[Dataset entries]
================================

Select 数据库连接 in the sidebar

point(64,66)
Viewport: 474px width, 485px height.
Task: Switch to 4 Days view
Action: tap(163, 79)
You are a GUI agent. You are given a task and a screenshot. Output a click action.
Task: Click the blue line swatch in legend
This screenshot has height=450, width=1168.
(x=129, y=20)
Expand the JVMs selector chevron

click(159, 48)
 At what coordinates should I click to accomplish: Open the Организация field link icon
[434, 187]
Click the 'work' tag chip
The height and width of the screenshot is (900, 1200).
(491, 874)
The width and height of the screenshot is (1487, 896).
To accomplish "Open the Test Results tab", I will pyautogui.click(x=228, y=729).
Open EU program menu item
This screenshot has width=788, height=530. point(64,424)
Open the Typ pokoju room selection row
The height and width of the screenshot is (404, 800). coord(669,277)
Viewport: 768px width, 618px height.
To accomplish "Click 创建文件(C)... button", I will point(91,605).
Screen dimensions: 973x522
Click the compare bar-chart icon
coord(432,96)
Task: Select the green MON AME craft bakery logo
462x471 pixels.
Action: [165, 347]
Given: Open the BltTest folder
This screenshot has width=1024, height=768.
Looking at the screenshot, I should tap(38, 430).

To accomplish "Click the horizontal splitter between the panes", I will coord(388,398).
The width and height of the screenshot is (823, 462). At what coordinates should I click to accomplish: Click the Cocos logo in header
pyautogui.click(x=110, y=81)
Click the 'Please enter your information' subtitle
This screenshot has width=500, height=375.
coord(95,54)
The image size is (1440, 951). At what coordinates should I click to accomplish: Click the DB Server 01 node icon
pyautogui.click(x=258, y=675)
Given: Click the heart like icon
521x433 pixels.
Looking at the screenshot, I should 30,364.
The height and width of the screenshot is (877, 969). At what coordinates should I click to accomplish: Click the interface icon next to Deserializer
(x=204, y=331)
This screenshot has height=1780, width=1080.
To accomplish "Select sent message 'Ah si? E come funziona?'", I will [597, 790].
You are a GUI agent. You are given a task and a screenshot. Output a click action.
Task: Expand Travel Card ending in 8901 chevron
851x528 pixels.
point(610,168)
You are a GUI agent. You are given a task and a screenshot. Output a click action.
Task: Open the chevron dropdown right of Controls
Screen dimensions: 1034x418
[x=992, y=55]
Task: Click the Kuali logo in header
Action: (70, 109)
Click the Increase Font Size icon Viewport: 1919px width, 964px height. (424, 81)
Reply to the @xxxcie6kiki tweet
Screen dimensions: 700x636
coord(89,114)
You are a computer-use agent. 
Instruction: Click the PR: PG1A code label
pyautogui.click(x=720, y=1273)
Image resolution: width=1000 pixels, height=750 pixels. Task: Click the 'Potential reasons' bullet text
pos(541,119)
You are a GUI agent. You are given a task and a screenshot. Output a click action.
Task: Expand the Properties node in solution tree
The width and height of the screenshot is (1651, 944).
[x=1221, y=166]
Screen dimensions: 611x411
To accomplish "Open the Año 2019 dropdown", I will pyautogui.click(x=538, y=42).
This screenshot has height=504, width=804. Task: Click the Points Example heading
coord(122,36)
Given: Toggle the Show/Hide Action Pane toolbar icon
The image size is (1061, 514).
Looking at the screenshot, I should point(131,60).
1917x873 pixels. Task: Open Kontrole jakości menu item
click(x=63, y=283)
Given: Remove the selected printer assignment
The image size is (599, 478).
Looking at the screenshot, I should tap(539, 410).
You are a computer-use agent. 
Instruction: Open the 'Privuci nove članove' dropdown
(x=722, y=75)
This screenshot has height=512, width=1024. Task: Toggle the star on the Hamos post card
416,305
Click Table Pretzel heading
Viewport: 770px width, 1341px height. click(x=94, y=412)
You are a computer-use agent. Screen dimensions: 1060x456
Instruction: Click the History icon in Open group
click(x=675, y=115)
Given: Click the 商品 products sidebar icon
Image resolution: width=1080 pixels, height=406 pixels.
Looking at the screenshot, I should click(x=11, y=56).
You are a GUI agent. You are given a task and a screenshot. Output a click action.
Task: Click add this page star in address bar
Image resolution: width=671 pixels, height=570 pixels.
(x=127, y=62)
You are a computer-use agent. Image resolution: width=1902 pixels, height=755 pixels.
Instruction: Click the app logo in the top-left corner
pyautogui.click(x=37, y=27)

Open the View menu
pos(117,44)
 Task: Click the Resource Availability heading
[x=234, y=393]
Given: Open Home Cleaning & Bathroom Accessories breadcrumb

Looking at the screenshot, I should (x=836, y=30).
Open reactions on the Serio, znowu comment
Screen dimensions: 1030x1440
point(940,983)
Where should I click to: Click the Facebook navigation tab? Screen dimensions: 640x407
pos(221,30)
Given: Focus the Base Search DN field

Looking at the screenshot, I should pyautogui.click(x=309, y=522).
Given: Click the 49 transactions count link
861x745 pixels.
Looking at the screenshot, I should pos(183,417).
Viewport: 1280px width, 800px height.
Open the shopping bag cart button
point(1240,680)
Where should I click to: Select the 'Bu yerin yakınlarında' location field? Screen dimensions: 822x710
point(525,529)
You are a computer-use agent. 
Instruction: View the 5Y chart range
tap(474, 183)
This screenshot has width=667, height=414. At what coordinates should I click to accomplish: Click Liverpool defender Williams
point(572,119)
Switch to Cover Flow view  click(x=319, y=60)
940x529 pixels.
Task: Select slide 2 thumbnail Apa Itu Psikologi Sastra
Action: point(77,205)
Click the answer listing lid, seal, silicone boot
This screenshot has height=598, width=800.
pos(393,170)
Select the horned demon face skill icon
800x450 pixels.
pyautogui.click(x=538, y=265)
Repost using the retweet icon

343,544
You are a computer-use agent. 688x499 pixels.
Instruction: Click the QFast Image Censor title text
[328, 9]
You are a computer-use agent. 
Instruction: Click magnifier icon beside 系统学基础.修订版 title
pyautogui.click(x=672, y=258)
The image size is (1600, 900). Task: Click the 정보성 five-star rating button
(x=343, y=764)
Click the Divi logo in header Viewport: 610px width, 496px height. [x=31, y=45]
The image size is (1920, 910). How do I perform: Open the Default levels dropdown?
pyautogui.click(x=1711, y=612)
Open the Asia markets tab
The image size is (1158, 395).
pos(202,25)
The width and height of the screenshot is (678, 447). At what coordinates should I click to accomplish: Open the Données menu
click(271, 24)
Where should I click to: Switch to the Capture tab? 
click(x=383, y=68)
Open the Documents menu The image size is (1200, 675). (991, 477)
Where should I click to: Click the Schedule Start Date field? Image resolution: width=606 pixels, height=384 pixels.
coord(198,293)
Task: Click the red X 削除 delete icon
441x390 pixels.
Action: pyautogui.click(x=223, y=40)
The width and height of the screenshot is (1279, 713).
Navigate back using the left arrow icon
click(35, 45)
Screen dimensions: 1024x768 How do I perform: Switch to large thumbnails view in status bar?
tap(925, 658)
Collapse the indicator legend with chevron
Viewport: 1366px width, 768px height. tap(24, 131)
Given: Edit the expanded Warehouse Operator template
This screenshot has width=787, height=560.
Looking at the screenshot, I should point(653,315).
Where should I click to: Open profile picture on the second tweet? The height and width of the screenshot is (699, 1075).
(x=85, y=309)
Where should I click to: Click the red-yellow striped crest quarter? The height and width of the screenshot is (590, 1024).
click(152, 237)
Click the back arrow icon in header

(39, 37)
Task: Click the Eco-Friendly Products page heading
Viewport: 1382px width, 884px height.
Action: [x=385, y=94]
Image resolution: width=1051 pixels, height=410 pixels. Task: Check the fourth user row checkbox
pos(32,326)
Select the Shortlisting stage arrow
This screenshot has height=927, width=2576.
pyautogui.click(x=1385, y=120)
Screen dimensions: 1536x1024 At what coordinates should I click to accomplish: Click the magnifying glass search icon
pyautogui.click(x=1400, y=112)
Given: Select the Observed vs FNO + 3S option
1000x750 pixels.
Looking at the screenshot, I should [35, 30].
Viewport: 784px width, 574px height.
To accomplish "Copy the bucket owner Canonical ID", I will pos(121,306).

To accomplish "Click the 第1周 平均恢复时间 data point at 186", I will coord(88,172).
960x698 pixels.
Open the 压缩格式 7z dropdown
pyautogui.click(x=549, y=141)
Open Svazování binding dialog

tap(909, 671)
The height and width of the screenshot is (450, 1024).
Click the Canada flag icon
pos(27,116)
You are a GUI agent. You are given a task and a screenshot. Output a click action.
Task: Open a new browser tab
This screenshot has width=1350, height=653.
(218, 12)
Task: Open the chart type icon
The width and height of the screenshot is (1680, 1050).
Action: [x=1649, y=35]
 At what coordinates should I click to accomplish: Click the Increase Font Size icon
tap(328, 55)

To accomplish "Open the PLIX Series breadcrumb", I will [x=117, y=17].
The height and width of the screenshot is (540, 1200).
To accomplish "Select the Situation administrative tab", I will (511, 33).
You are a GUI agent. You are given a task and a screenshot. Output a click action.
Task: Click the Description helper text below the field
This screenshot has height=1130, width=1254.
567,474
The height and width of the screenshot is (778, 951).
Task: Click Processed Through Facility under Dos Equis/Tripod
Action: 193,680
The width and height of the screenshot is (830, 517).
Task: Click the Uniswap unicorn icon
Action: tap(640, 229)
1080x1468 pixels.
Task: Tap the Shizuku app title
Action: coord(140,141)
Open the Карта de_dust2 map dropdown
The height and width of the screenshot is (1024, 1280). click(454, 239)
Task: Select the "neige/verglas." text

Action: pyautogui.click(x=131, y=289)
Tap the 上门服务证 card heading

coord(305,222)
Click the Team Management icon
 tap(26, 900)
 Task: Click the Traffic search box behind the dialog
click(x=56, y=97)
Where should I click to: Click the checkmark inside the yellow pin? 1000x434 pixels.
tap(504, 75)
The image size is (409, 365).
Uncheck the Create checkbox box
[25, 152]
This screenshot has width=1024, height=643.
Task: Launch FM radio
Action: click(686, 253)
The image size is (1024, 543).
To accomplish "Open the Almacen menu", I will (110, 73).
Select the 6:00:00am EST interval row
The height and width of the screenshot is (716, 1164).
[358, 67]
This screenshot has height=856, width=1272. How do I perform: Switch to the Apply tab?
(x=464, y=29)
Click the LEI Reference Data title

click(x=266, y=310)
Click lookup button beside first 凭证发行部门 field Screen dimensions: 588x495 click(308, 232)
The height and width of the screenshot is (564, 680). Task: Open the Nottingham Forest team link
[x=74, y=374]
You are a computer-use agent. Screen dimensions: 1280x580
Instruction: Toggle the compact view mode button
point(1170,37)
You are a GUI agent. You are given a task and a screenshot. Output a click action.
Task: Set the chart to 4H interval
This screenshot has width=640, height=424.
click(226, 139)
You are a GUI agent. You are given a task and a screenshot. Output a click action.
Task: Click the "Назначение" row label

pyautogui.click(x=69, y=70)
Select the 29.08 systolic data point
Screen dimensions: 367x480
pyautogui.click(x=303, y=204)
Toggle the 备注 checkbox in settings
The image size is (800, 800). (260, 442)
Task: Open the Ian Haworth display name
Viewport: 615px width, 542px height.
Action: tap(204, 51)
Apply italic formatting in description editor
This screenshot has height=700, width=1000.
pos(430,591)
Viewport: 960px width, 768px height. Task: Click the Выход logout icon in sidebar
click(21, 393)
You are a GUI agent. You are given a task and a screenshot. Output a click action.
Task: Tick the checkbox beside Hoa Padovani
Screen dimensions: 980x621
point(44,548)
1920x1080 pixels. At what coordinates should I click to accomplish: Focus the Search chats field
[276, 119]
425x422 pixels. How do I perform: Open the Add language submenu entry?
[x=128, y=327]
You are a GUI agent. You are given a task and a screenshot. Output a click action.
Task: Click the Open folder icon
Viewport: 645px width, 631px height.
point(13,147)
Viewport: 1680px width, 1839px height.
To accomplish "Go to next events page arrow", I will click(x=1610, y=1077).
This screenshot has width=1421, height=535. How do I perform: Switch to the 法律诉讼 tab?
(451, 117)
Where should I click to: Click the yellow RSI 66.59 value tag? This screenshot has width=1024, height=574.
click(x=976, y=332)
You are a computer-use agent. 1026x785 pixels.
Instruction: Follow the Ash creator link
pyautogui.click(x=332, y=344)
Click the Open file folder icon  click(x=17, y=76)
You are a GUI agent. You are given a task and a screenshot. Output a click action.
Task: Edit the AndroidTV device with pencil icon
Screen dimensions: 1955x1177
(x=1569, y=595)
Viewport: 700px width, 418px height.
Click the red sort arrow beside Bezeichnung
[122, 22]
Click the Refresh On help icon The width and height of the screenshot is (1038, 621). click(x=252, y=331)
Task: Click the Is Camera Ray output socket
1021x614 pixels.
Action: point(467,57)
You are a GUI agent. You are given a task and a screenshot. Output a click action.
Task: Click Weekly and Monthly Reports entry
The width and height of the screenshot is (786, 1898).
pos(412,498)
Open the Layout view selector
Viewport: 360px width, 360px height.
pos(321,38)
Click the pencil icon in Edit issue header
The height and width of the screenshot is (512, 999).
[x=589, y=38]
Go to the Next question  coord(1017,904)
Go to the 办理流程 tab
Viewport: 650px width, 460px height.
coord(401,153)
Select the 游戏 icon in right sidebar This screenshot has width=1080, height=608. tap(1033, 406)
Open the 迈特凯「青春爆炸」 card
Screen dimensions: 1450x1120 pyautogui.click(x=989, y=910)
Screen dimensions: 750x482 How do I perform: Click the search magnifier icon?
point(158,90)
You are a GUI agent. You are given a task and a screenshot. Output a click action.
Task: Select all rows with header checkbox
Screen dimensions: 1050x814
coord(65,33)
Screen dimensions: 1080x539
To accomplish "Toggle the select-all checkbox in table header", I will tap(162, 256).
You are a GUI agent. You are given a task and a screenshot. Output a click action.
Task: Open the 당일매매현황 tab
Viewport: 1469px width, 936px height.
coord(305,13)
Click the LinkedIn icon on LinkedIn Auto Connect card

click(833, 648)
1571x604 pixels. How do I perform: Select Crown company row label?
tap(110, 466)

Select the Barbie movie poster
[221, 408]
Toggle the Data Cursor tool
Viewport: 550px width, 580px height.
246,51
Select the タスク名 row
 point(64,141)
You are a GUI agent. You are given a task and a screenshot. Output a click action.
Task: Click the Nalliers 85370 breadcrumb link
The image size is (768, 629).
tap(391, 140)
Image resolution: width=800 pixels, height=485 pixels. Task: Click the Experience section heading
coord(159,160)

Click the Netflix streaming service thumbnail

================================

**Your goal**
Repeat only the tail of the entries, exactly: the line containing "Task: Select all rows with header checkbox" and every line after it, to the end.

**Exercise answer**
Task: Select all rows with header checkbox
Screen dimensions: 1050x814
coord(65,33)
Screen dimensions: 1080x539
To accomplish "Toggle the select-all checkbox in table header", I will tap(162, 256).
You are a GUI agent. You are given a task and a screenshot. Output a click action.
Task: Open the 당일매매현황 tab
Viewport: 1469px width, 936px height.
coord(305,13)
Click the LinkedIn icon on LinkedIn Auto Connect card

click(833, 648)
1571x604 pixels. How do I perform: Select Crown company row label?
tap(110, 466)

Select the Barbie movie poster
[221, 408]
Toggle the Data Cursor tool
Viewport: 550px width, 580px height.
246,51
Select the タスク名 row
 point(64,141)
You are a GUI agent. You are given a task and a screenshot. Output a click action.
Task: Click the Nalliers 85370 breadcrumb link
The image size is (768, 629).
tap(391, 140)
Image resolution: width=800 pixels, height=485 pixels. Task: Click the Experience section heading
coord(159,160)

Click the Netflix streaming service thumbnail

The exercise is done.